• [YOUR INSTRUCTIONS]:
Answer these questions using the article below about an Alzheimer's vaccine:
1. At which university are the researchers working?
2. In what year did the idea for the vaccine begin?
3. Which protein was the vaccine designed to target?
BEGIN STUDY TEXT
Aug 17, 2019 | Updated: 07:24 AM EDT

A Vaccine to Possibly Prevent Alzheimer’s Disease Has Been Developed

Jun 14, 2019 09:14 AM EDT


As of now, a cure for Alzheimer's Disease does not exist, but researchers at the University of New Mexico believe they have found a way to prevent it.

"I really wanted to take this as a challenge to see if we could develop any sort of treatment," says Kiran Bhaskar.

Kiran Bhaskar has been passionate about studying Alzheimer's Disease for the last decade. As an associate professor for UNM's Health and Sciences Department, he says the search for a cure started with an idea in 2013. "I would say it took about five years or so to get from where the idea generated and get the fully functioning working vaccine," he says.

Bhaskar and his team started to test the vaccine on mice. "We used a group of mice that have Alzheimer's Disease, and we injected them over a series of injections," says Nicole Maphis.

Ph.D. student Nicole Maphis says the vaccine was created to target a specific protein that's commonly found in the brain of patients with Alzheimer's. "What we chose to pursue was a specific region of tau, as you saw pathological tau the red structures, that are common in Alzheimer's Disease. We wanted to make a vaccine against that," says Maphis.
END STUDY TEXT
BEGIN DATA SECTION
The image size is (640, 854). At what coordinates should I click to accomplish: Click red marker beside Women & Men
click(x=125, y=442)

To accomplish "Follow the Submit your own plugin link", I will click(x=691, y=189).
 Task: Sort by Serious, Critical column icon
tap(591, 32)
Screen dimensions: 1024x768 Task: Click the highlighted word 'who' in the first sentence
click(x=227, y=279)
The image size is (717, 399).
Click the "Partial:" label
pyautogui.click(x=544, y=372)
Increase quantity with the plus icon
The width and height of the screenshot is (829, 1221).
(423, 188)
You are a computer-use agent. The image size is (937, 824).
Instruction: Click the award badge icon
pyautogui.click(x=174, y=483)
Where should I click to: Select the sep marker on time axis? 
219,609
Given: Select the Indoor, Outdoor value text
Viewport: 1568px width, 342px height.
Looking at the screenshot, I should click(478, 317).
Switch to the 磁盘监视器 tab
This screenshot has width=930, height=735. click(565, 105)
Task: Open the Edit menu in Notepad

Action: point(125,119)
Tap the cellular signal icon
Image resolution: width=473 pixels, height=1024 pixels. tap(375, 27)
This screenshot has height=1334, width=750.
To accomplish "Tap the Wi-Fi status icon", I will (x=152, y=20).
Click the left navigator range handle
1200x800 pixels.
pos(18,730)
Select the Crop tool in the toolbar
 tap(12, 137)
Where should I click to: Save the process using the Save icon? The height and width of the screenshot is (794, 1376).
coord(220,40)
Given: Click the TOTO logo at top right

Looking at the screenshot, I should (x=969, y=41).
END DATA SECTION
• [TASK OUTPUT]:
1. The University of New Mexico.
2. 2013.
3. Tau, specifically a particular region of it.